Scalability and flexibility: Azure Databricks provides a cloud-based Apache Spark platform, designed for big data processing and analytics. It offers highly scalable and flexible infrastructure, allowing users to handle large volumes of data and execute distributed computing tasks efficiently. On the other hand, Azure Machine Learning is a managed service that focuses on the machine learning lifecycle. While it can handle large datasets, it may not provide the same level of scalability and fault-tolerance as Azure Databricks.

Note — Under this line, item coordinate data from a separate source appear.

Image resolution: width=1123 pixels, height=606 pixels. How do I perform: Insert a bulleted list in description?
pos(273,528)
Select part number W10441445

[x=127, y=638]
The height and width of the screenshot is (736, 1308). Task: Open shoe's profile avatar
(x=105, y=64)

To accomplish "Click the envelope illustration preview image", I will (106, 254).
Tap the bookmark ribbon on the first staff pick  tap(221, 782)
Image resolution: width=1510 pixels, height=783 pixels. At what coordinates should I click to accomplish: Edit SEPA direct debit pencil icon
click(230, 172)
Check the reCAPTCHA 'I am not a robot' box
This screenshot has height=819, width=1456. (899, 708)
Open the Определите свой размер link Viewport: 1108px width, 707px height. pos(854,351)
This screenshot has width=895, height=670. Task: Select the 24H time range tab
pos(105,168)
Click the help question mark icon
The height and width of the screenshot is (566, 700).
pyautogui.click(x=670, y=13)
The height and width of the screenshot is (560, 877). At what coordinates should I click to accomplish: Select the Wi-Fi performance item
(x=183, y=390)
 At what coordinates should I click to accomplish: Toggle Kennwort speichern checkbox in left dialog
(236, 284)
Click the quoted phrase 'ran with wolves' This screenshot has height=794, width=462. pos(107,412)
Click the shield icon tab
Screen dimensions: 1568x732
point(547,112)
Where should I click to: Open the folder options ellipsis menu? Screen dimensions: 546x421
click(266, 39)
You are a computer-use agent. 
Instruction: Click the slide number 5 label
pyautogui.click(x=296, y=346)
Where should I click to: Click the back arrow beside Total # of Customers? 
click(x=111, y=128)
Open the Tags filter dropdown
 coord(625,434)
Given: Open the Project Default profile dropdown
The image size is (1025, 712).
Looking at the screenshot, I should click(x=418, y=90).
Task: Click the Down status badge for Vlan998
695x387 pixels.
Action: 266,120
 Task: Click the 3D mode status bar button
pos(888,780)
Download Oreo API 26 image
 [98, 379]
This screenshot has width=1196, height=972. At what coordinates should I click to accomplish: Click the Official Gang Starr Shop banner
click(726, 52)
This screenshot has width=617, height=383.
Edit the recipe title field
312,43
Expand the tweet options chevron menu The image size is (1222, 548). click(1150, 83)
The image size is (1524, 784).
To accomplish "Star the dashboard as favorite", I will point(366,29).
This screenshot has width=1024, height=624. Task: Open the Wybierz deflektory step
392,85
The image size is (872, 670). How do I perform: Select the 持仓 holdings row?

Collaboration and productivity: Azure Databricks offers collaborative features that enable teams to work together efficiently. It provides notebooks for code development, sharing, and collaboration. Additionally, it supports version control integration, allowing multiple users to work on the same codebase simultaneously. Azure Machine Learning also supports collaboration but may not provide the same level of productivity features as Azure Databricks. It primarily focuses on the machine learning workflow and providing a streamlined experience for building, training, and deploying machine learning models.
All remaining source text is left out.